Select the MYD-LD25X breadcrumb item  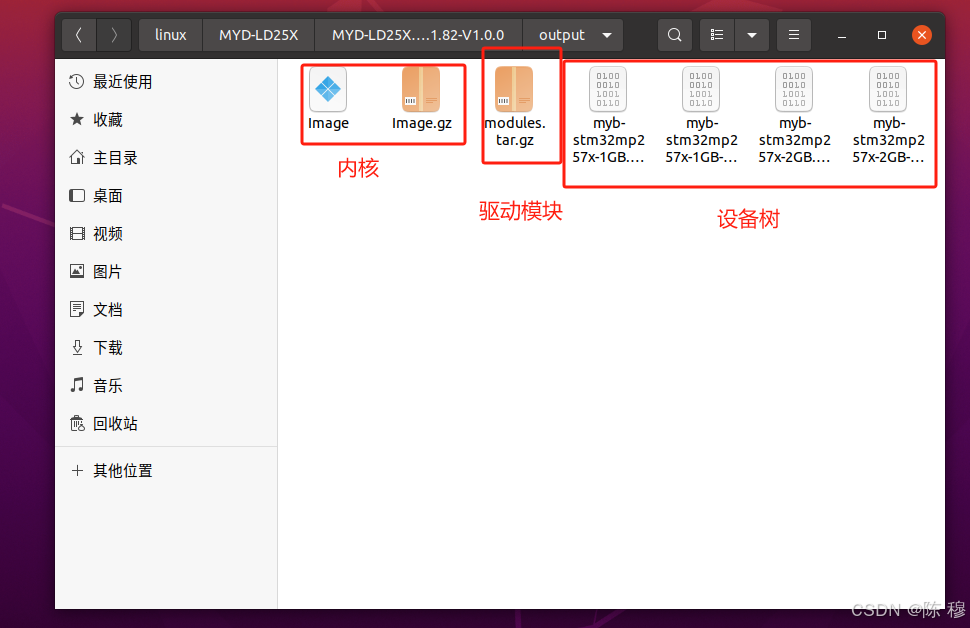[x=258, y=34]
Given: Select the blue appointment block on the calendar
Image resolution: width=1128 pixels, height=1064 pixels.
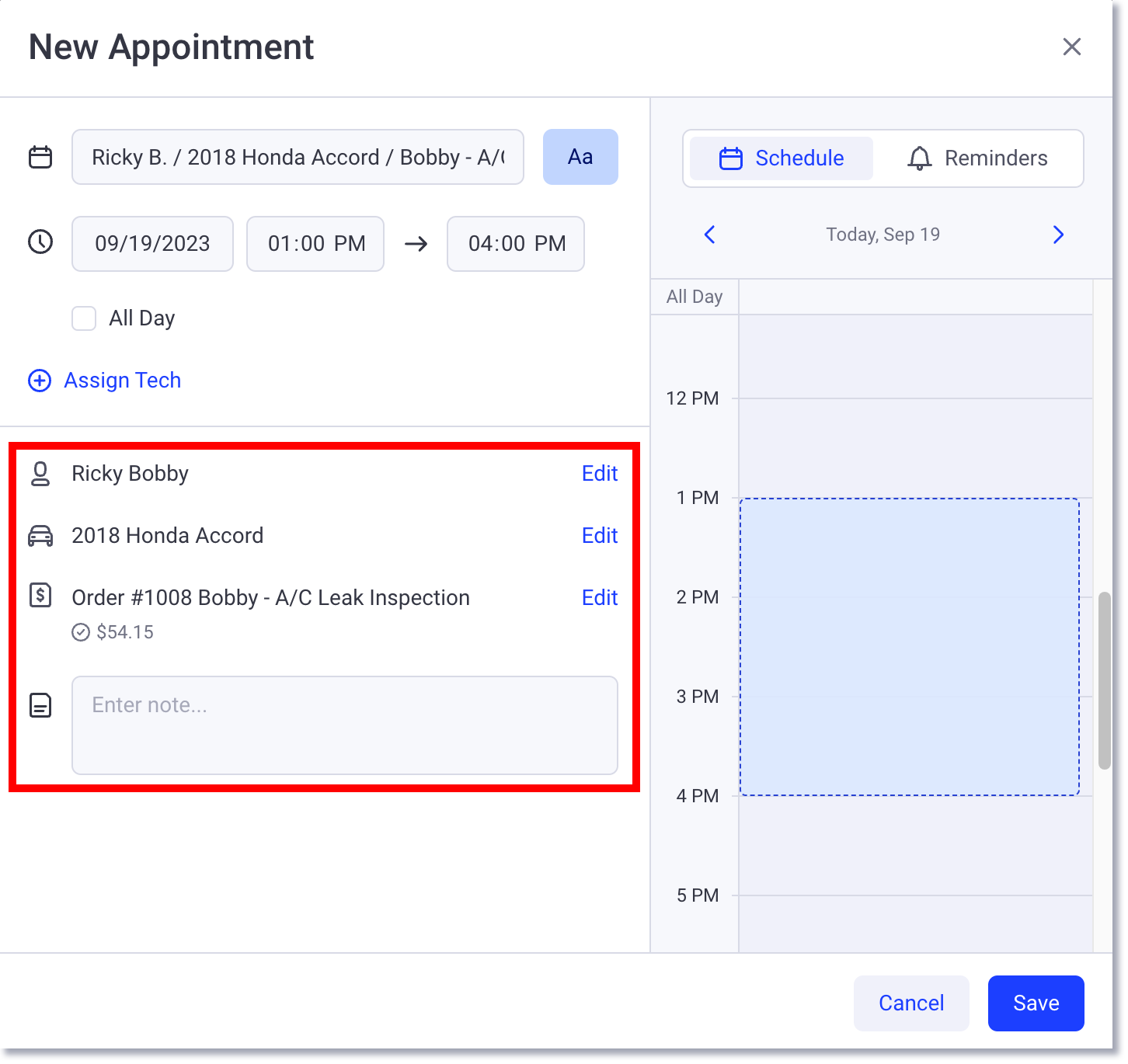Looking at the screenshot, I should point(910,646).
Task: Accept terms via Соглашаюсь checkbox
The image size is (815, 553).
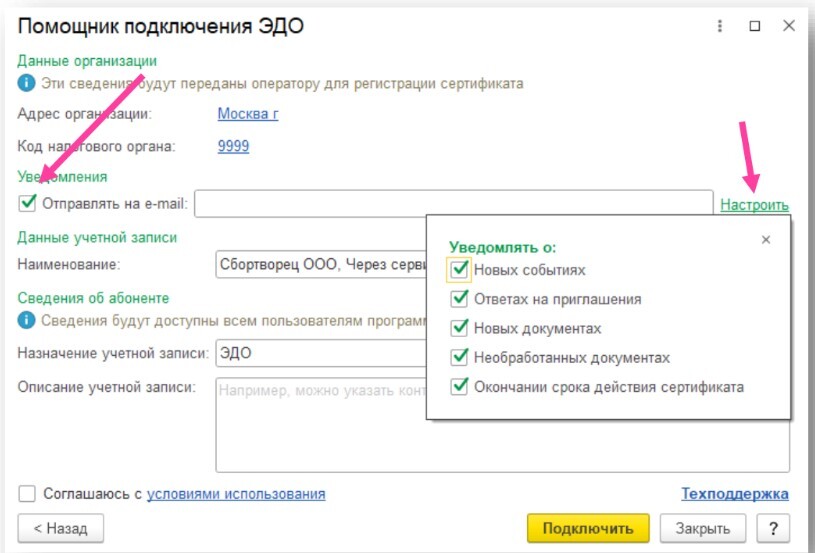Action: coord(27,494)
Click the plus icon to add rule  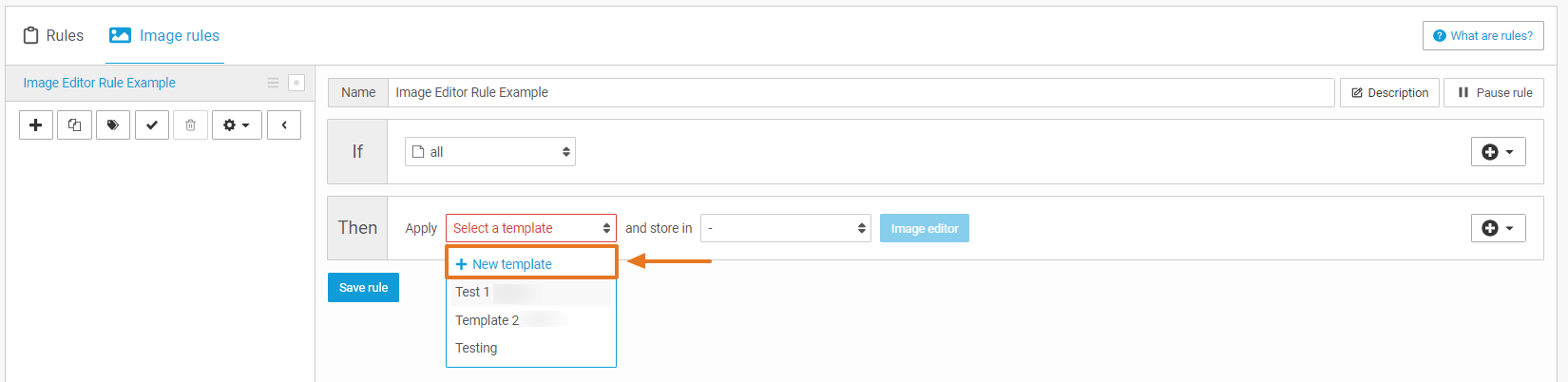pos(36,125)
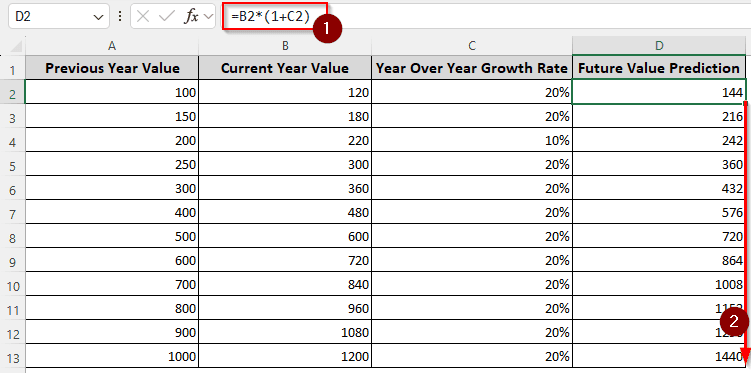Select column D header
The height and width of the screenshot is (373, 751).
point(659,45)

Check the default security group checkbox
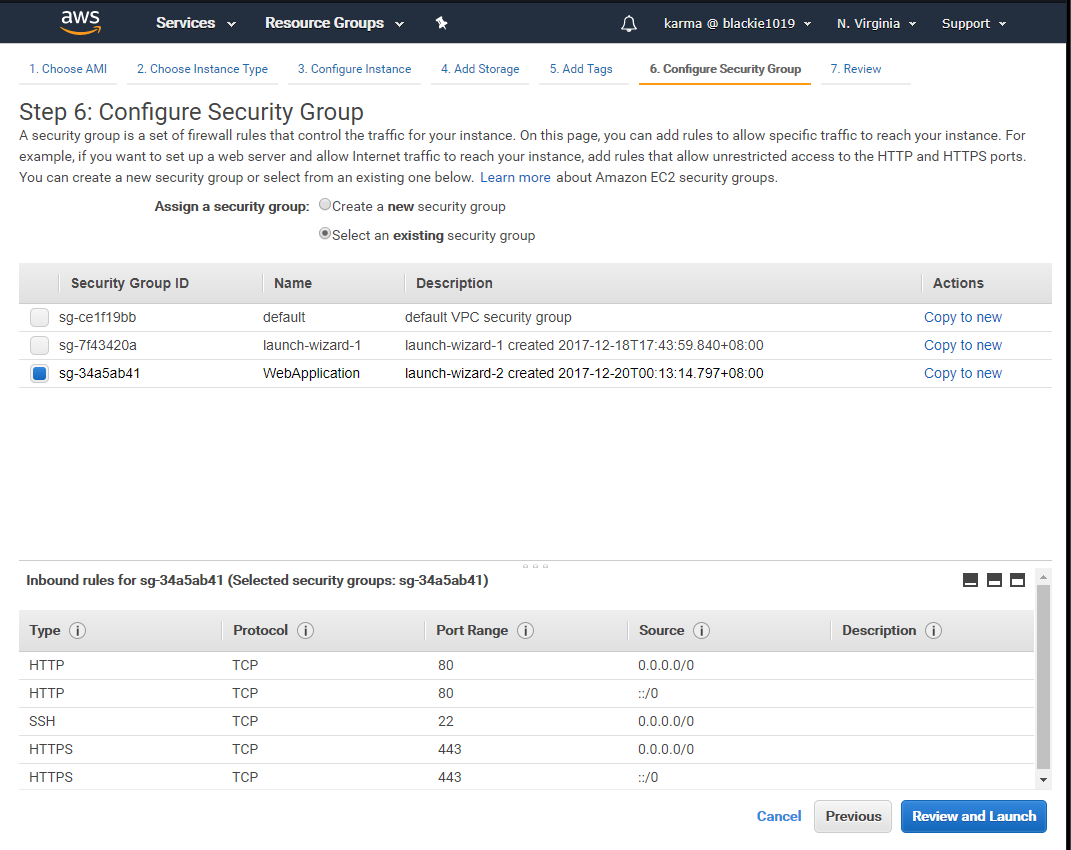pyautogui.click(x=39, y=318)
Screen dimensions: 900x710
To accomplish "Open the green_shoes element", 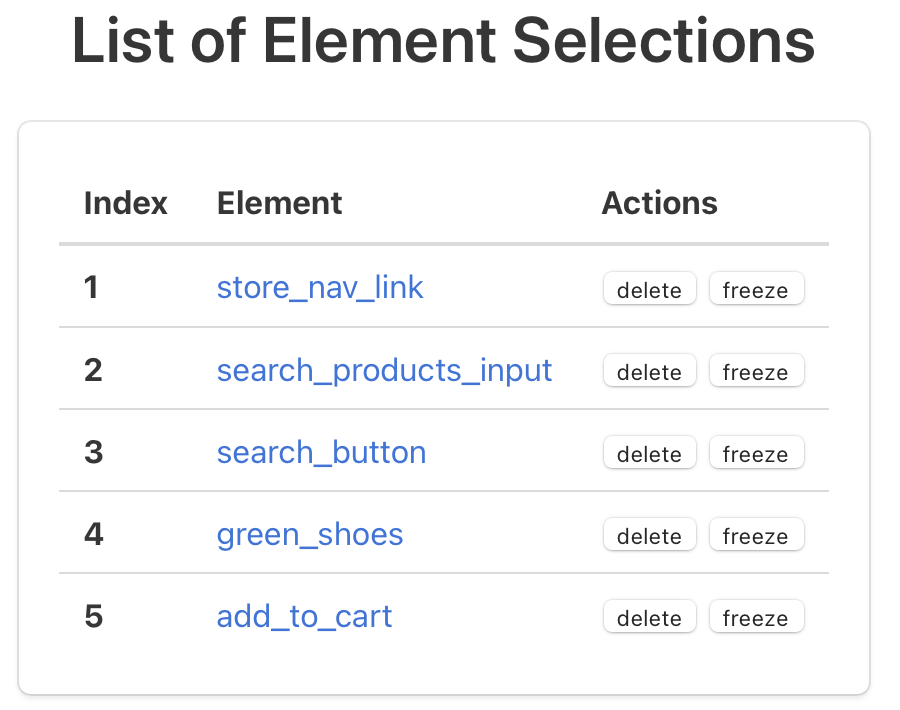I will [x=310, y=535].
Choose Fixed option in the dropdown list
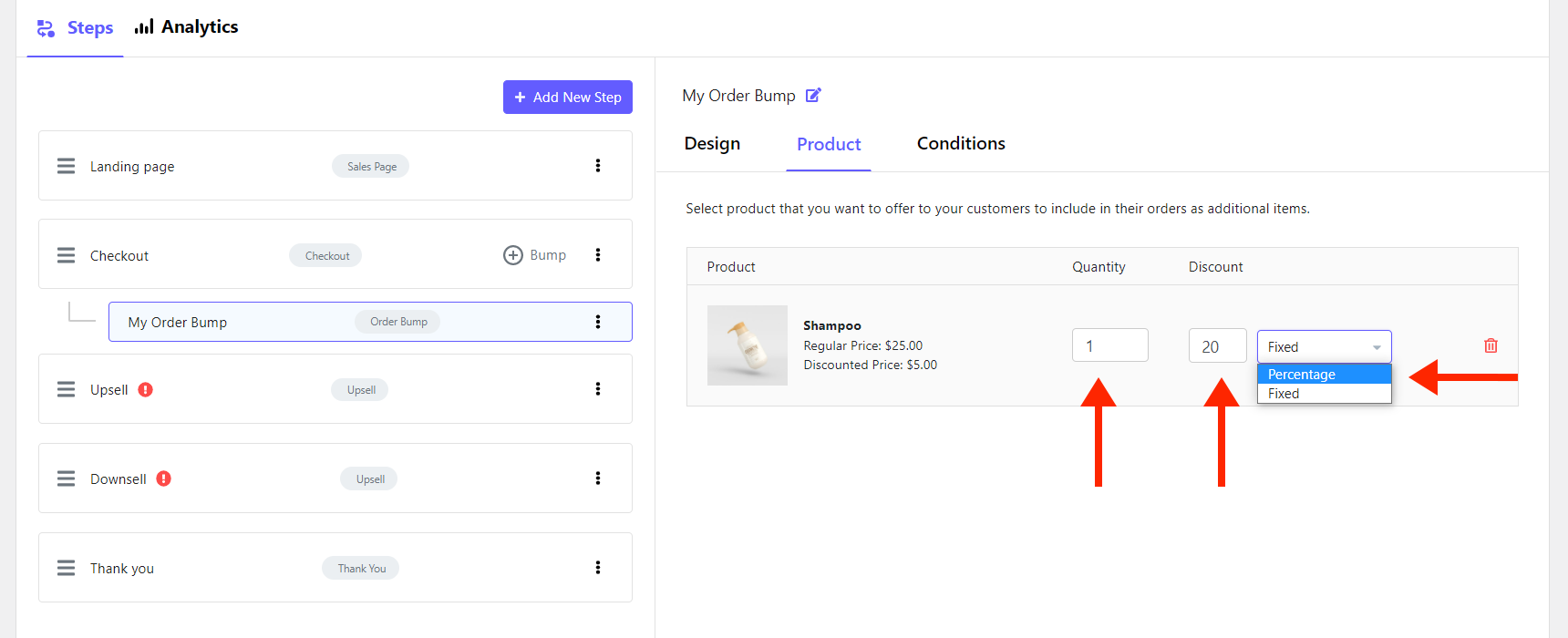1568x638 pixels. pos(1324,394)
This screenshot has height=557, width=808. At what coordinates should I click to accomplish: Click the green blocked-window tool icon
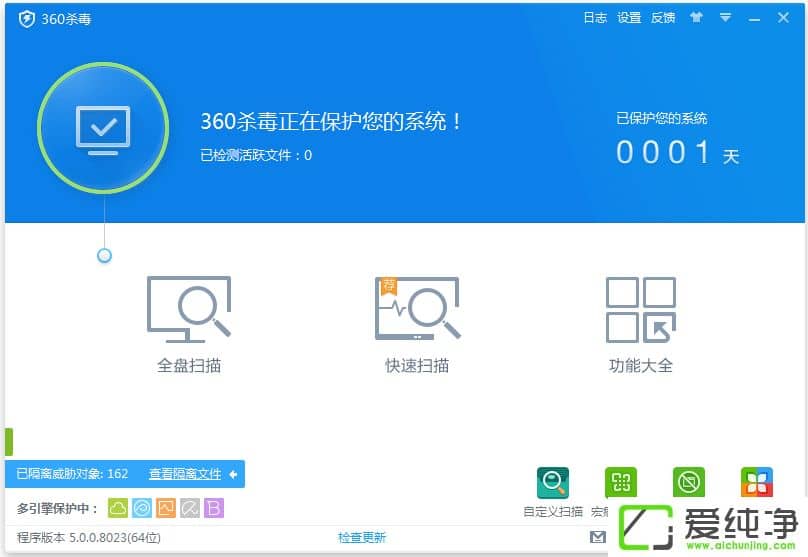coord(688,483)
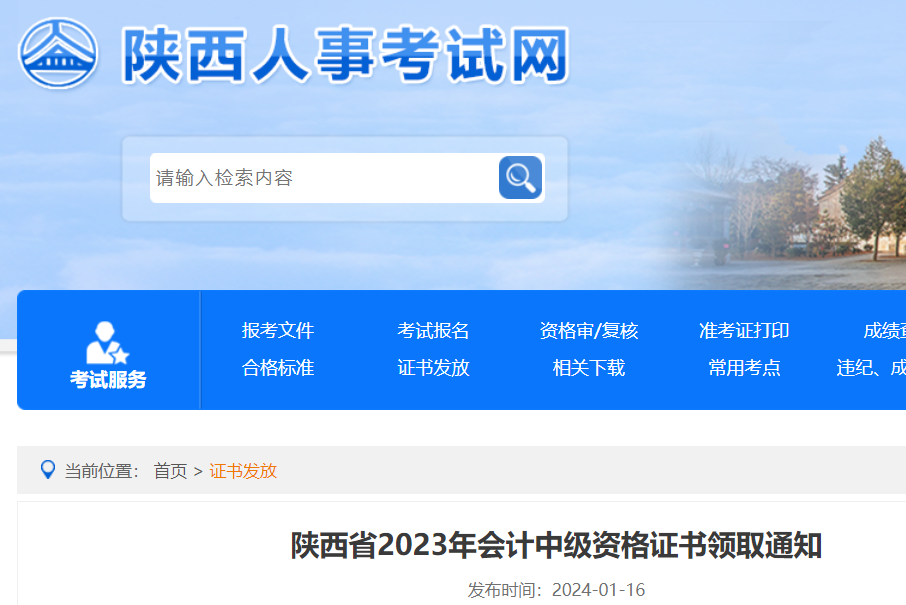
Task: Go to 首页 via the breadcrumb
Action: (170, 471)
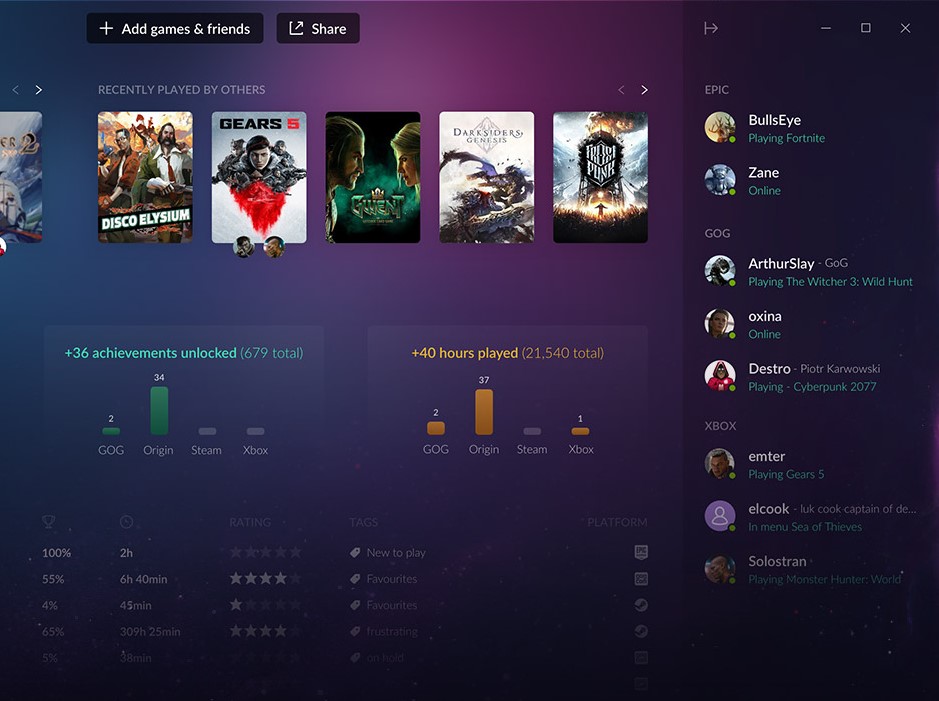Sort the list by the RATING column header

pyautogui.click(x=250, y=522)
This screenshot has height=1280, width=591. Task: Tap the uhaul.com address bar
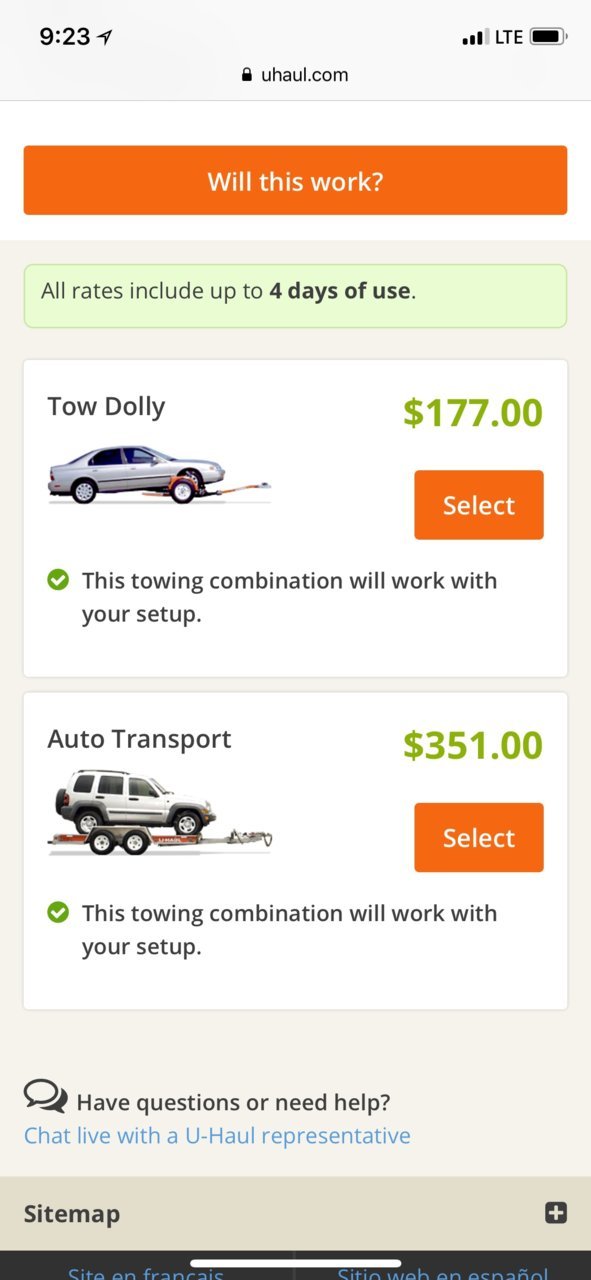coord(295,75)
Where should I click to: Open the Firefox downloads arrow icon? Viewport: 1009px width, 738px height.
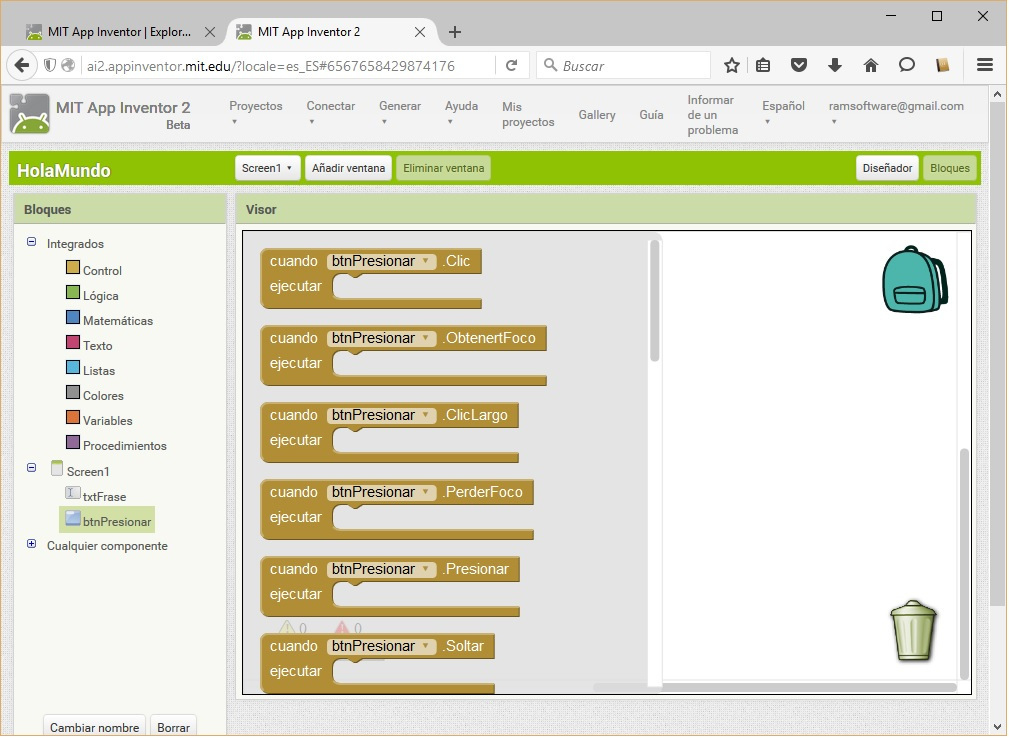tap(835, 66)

● **Work to complete**: Setting the pictures aside, return exactly the lines from the line with "This screenshot has height=1280, width=591." through the last line of the listing above.

● **Solution for this task**:
This screenshot has height=1280, width=591. Task: Tap the uhaul.com address bar
coord(295,75)
Where should I click to: Open the Firefox downloads arrow icon? Viewport: 1009px width, 738px height.
tap(835, 66)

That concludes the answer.